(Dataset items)

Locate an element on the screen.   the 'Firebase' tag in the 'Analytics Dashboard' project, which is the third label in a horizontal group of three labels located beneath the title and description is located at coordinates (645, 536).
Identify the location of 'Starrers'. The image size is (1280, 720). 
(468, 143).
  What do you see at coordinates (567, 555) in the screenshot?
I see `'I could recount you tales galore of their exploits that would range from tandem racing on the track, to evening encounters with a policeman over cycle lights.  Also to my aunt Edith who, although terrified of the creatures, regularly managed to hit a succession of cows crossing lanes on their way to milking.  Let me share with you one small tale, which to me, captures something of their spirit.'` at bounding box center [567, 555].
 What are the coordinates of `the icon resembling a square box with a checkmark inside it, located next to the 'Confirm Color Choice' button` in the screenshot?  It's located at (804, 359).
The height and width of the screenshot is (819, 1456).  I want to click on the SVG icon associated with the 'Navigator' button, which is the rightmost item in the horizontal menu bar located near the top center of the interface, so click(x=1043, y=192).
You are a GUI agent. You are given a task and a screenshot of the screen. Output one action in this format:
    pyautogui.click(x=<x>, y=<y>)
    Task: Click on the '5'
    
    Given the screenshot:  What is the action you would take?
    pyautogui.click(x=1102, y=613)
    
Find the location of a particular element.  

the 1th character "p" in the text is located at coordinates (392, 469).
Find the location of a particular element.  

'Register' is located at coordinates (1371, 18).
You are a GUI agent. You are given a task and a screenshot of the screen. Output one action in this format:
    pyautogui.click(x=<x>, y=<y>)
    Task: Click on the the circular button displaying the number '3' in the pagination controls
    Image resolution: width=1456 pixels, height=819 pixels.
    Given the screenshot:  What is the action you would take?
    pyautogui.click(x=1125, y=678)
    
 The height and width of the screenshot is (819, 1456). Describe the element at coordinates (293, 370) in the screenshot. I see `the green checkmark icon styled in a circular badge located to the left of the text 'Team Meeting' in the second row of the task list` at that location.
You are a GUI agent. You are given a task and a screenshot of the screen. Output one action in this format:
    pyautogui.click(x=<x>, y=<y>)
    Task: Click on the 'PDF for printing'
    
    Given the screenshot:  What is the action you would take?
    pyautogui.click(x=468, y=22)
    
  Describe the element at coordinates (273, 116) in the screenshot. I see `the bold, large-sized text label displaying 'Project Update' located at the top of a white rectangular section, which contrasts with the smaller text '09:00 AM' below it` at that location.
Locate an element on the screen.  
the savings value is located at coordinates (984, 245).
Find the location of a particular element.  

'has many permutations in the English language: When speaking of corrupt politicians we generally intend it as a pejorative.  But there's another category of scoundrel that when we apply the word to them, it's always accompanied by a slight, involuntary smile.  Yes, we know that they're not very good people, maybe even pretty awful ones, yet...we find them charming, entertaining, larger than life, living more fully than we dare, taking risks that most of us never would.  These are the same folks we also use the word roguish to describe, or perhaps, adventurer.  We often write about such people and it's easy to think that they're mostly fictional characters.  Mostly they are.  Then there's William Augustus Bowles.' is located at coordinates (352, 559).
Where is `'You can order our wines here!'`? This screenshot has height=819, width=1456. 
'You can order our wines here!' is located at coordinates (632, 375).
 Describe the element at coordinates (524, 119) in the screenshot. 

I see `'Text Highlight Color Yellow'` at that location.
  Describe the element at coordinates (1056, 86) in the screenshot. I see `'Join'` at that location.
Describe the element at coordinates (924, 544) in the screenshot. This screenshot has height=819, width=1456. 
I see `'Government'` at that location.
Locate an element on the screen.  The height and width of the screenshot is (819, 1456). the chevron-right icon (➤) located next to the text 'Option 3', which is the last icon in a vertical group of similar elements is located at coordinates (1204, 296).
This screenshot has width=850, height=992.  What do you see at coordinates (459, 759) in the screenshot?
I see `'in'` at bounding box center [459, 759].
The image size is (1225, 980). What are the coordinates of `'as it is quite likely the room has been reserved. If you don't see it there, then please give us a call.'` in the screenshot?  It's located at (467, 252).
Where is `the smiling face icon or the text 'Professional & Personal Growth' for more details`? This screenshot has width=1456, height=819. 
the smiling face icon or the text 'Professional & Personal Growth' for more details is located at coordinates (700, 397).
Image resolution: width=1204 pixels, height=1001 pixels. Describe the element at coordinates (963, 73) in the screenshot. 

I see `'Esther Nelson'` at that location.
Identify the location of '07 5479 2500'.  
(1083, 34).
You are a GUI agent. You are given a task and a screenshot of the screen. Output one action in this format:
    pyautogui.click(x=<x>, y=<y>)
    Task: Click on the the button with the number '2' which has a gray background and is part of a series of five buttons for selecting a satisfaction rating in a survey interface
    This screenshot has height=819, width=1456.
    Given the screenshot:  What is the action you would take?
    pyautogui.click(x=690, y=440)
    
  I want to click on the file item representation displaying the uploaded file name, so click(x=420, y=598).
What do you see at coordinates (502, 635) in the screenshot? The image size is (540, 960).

THE TASK -
Render each line of the dataset items above as an item in a numbered list, leaving out blank lines.

RESPONSE TO THIS TASK -
1. Locate an element on the screen.   the 'Firebase' tag in the 'Analytics Dashboard' project, which is the third label in a horizontal group of three labels located beneath the title and description is located at coordinates (645, 536).
2. Identify the location of 'Starrers'. The image size is (1280, 720). 
3. (468, 143).
4.   What do you see at coordinates (567, 555) in the screenshot?
5. I see `'I could recount you tales galore of their exploits that would range from tandem racing on the track, to evening encounters with a policeman over cycle lights.  Also to my aunt Edith who, although terrified of the creatures, regularly managed to hit a succession of cows crossing lanes on their way to milking.  Let me share with you one small tale, which to me, captures something of their spirit.'` at bounding box center [567, 555].
6.  What are the coordinates of `the icon resembling a square box with a checkmark inside it, located next to the 'Confirm Color Choice' button` in the screenshot?  It's located at (804, 359).
7. The height and width of the screenshot is (819, 1456).  I want to click on the SVG icon associated with the 'Navigator' button, which is the rightmost item in the horizontal menu bar located near the top center of the interface, so click(x=1043, y=192).
8. You are a GUI agent. You are given a task and a screenshot of the screen. Output one action in this format:
9.     pyautogui.click(x=<x>, y=<y>)
10.     Task: Click on the '5'
11.     Given the screenshot:  What is the action you would take?
12.     pyautogui.click(x=1102, y=613)
13. Find the location of a particular element.  
14. the 1th character "p" in the text is located at coordinates (392, 469).
15. Find the location of a particular element.  
16. 'Register' is located at coordinates (1371, 18).
17. You are a GUI agent. You are given a task and a screenshot of the screen. Output one action in this format:
18.     pyautogui.click(x=<x>, y=<y>)
19.     Task: Click on the the circular button displaying the number '3' in the pagination controls
20.     Image resolution: width=1456 pixels, height=819 pixels.
21.     Given the screenshot:  What is the action you would take?
22.     pyautogui.click(x=1125, y=678)
23.  The height and width of the screenshot is (819, 1456). Describe the element at coordinates (293, 370) in the screenshot. I see `the green checkmark icon styled in a circular badge located to the left of the text 'Team Meeting' in the second row of the task list` at that location.
24. You are a GUI agent. You are given a task and a screenshot of the screen. Output one action in this format:
25.     pyautogui.click(x=<x>, y=<y>)
26.     Task: Click on the 'PDF for printing'
27.     Given the screenshot:  What is the action you would take?
28.     pyautogui.click(x=468, y=22)
29.   Describe the element at coordinates (273, 116) in the screenshot. I see `the bold, large-sized text label displaying 'Project Update' located at the top of a white rectangular section, which contrasts with the smaller text '09:00 AM' below it` at that location.
30. Locate an element on the screen.  
31. the savings value is located at coordinates (984, 245).
32. Find the location of a particular element.  
33. 'has many permutations in the English language: When speaking of corrupt politicians we generally intend it as a pejorative.  But there's another category of scoundrel that when we apply the word to them, it's always accompanied by a slight, involuntary smile.  Yes, we know that they're not very good people, maybe even pretty awful ones, yet...we find them charming, entertaining, larger than life, living more fully than we dare, taking risks that most of us never would.  These are the same folks we also use the word roguish to describe, or perhaps, adventurer.  We often write about such people and it's easy to think that they're mostly fictional characters.  Mostly they are.  Then there's William Augustus Bowles.' is located at coordinates (352, 559).
34. Where is `'You can order our wines here!'`? This screenshot has height=819, width=1456. 
35. 'You can order our wines here!' is located at coordinates (632, 375).
36.  Describe the element at coordinates (524, 119) in the screenshot. 
37. I see `'Text Highlight Color Yellow'` at that location.
38.   Describe the element at coordinates (1056, 86) in the screenshot. I see `'Join'` at that location.
39. Describe the element at coordinates (924, 544) in the screenshot. This screenshot has height=819, width=1456. 
40. I see `'Government'` at that location.
41. Locate an element on the screen.  The height and width of the screenshot is (819, 1456). the chevron-right icon (➤) located next to the text 'Option 3', which is the last icon in a vertical group of similar elements is located at coordinates (1204, 296).
42. This screenshot has width=850, height=992.  What do you see at coordinates (459, 759) in the screenshot?
43. I see `'in'` at bounding box center [459, 759].
44. The image size is (1225, 980). What are the coordinates of `'as it is quite likely the room has been reserved. If you don't see it there, then please give us a call.'` in the screenshot?  It's located at (467, 252).
45. Where is `the smiling face icon or the text 'Professional & Personal Growth' for more details`? This screenshot has width=1456, height=819. 
46. the smiling face icon or the text 'Professional & Personal Growth' for more details is located at coordinates (700, 397).
47. Image resolution: width=1204 pixels, height=1001 pixels. Describe the element at coordinates (963, 73) in the screenshot. 
48. I see `'Esther Nelson'` at that location.
49. Identify the location of '07 5479 2500'.  
50. (1083, 34).
51. You are a GUI agent. You are given a task and a screenshot of the screen. Output one action in this format:
52.     pyautogui.click(x=<x>, y=<y>)
53.     Task: Click on the the button with the number '2' which has a gray background and is part of a series of five buttons for selecting a satisfaction rating in a survey interface
54.     This screenshot has height=819, width=1456.
55.     Given the screenshot:  What is the action you would take?
56.     pyautogui.click(x=690, y=440)
57.   I want to click on the file item representation displaying the uploaded file name, so click(x=420, y=598).
58. What do you see at coordinates (502, 635) in the screenshot? The image size is (540, 960).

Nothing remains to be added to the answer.